Author: S. Hunter Nisbet
Publisher: Badapple Press
Length: 197 Pages (Kindle)
Category: Dystopian, Alt U, Spec Fic
At a Glance: This is speculative fiction at its dismal and dystopian finest, and Saint Flaherty is firmly at the top of my list of best series of 2016.
Reviewed By: Lisa
Blurb: Good intentions only go so far.
Regretting his decision to let Simon Flaherty leave Buchell without admitting his feelings, Mick Perry follows his ex-fighting student to Scioto City looking for closure.
What Mick finds is a teenager barely coping with his new life, adrift in a metropolis that pays lip service to progress while accepting bribes from all-powerful criminal syndicates.

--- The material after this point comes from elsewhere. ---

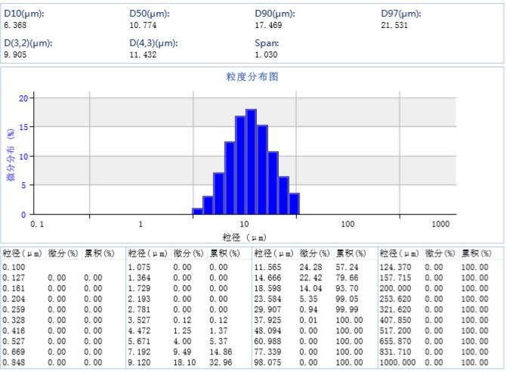Screen dimensions: 507x372
Task: Click the particle size cell 1000.000
Action: click(397, 362)
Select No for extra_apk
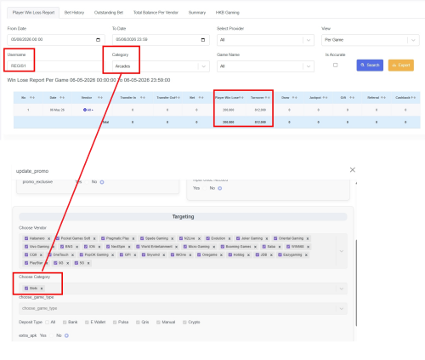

Mick thinks he’s prepared to do anything to help Simon, but his own past is catching up, from the family that betrayed his beliefs to the war he can’t seem to stop fighting in his dreams. Not to mention the contracts he’s bent on securing with the city bosses. The right move forward has never been less clear.

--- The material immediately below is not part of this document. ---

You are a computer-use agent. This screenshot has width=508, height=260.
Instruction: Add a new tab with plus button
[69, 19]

When the local syndicates realize exactly who Simon’s father was, all bets are off for the future. Mick will have to choose—does he want Simon as a lover, or does he want to use the power of the Petrowski name?
Or do all roads lead to hell?
The book numbers refer to the chronological order they go in.They are intended to be read in the order presented below.Read them in chronological order at your own risk.
Books in the Saint Flaherty series
Book 1: What Boys Are Made Of
Book 2: The Mercy of Men
Book 1.5: All Roads Lead to Hell
Book 3: What About the Girls (Coming late fall 2016)
Review: I have to confess I was a little leery about how this book was going to fit into the Saint Flaherty series, but come on. The title and that cover… how could I resist? There’s a six year leap between books one and two of the series, and All Roads Lead to Hell nocks into the timeline in between; a scant six months after sixteen-year-old Simon, his sort-of-stepsister/caretaker, Erin, and Simon’s nemesis-cum-TBD, Connor Hall, escaped Buchell—the town bombed back to the dark ages in the second Civil War and then held prisoner by the devil incarnate himself. Simon’s father.
This novel being non-linear in the chronology of the series’ main books means that it fills in gaps and elucidates certain events from both What Boys Are Made Of and The Mercy of Men, which gave me some awesome “holy crap” moments and has me chomping at the bit for What About the Girls. What makes this particular installment in the Saint Flaherty series unique, however, is that a.) it’s told from a single narrator’s point of view, b.) that narrator, Mick Perry, while significant in shaping Simon into the fighter he’s become, is also a character I wouldn’t have said was a major role player until now, and c.) there’s some steamy on-page sex between them in this installment, which we haven’t seen before but which is significant to the relationship between Mick and Simon—especially as it pertains to Simon and certain scenarios in Mercy.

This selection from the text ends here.